--- start of Document segment ---

# Swarm catch is gone!



## Edaw (Jan 29, 2013)

I had the privilege of catching my first swarm of bees in Southern IL yesterday. Brought them home (about 15-20 miles) and my mentor told me to place them right next to my other 2 hives. It was at least a double medium size swarm. I went out this morning to replace one frame (taken out to allow room), and put in some sugar water. There was a large amount of bees flying overhead and what looked to be a good bit of fighting on the neighboring hives. However there was still a ton of bees in the brood box. I came back this evening to place a brick on the box and they were all gone. 
However I did notice that one of my other hives was very active (internal buzzing), still after dark so I popped the cover and there seemed to bee a greater number of bees in that hive than a few days previous. I had just placed a new queen cell in the hive about a week ago (just FYI). I am going out tomorrow morning to look and see if I can find them balled up somewhere, but is it possible that they went into the other hive? There are no dead bees out front. So if they did they didn't slaughter very many of the existing hive.


----------



## Birdman (May 8, 2009)

--- end of Document segment ---

#### Set exercise
Retype the part of the swarm thread between "## Edaw (Jan" and "were all gone.", inclusive. The material after the swarm thread plays no part in this.

--- start of Records shown ---

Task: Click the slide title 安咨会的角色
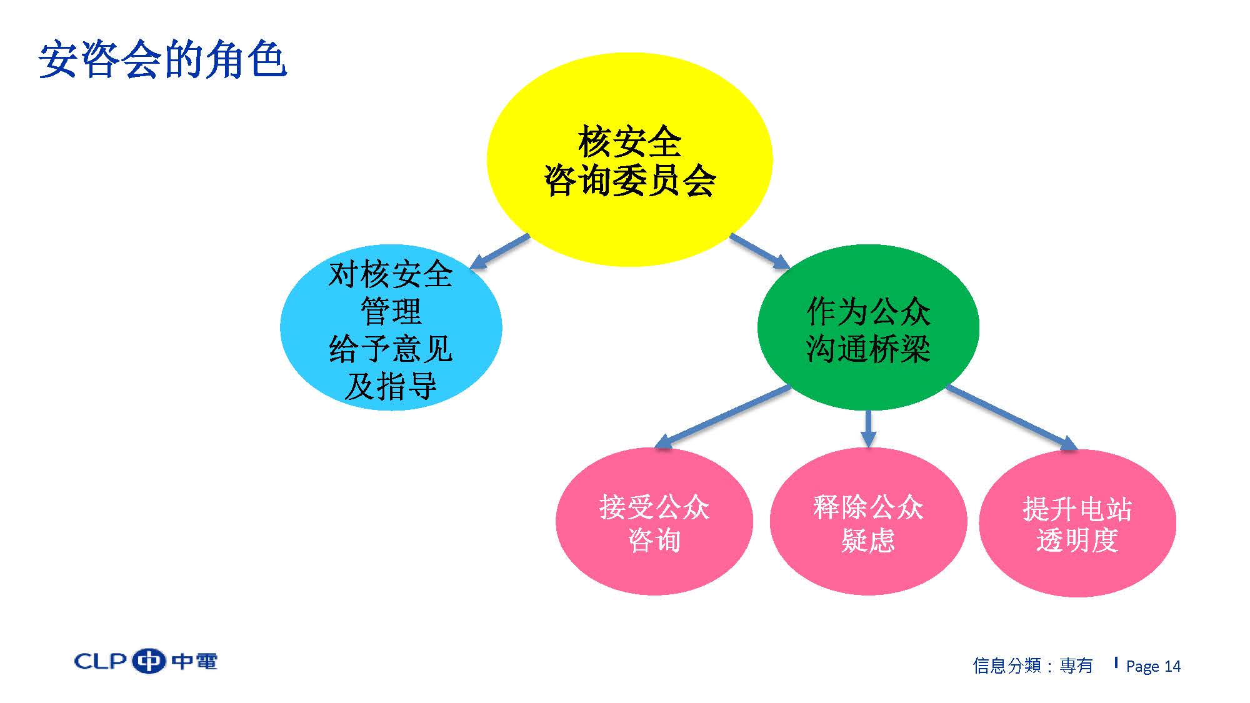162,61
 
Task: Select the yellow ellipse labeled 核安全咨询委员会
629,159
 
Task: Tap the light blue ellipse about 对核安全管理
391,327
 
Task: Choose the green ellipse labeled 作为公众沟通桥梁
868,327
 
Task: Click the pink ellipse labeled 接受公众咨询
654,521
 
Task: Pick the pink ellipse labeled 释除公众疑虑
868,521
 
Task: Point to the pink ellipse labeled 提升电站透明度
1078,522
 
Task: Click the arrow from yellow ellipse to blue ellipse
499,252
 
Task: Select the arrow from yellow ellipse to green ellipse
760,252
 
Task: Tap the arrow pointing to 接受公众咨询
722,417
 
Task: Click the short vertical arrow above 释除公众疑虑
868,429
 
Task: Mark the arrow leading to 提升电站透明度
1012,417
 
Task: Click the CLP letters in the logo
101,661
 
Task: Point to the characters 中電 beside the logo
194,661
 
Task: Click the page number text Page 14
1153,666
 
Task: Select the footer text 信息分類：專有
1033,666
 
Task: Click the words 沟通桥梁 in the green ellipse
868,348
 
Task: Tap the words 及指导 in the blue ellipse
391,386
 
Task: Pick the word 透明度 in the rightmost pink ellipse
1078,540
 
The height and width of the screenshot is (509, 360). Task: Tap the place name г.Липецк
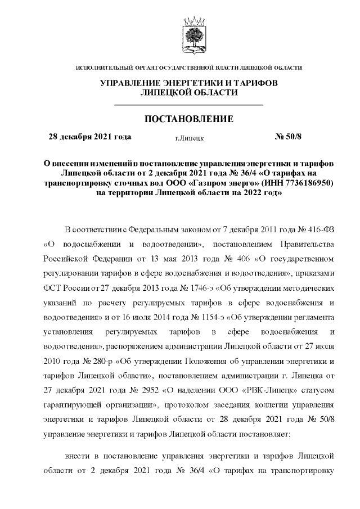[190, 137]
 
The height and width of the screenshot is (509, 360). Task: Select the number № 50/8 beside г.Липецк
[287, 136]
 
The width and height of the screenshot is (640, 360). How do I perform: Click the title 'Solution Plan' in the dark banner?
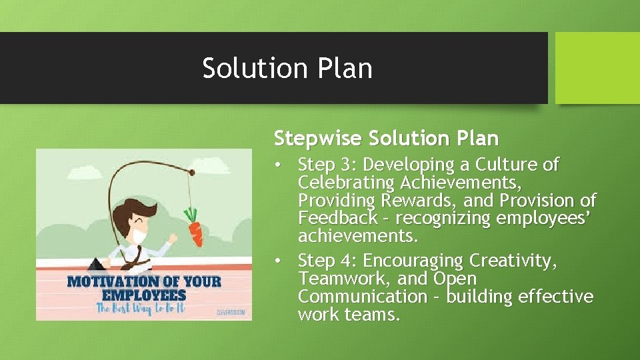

--- end of Records shown ---

#### Full answer
## Edaw (Jan 29, 2013)

I had the privilege of catching my first swarm of bees in Southern IL yesterday. Brought them home (about 15-20 miles) and my mentor told me to place them right next to my other 2 hives. It was at least a double medium size swarm. I went out this morning to replace one frame (taken out to allow room), and put in some sugar water. There was a large amount of bees flying overhead and what looked to be a good bit of fighting on the neighboring hives. However there was still a ton of bees in the brood box. I came back this evening to place a brick on the box and they were all gone.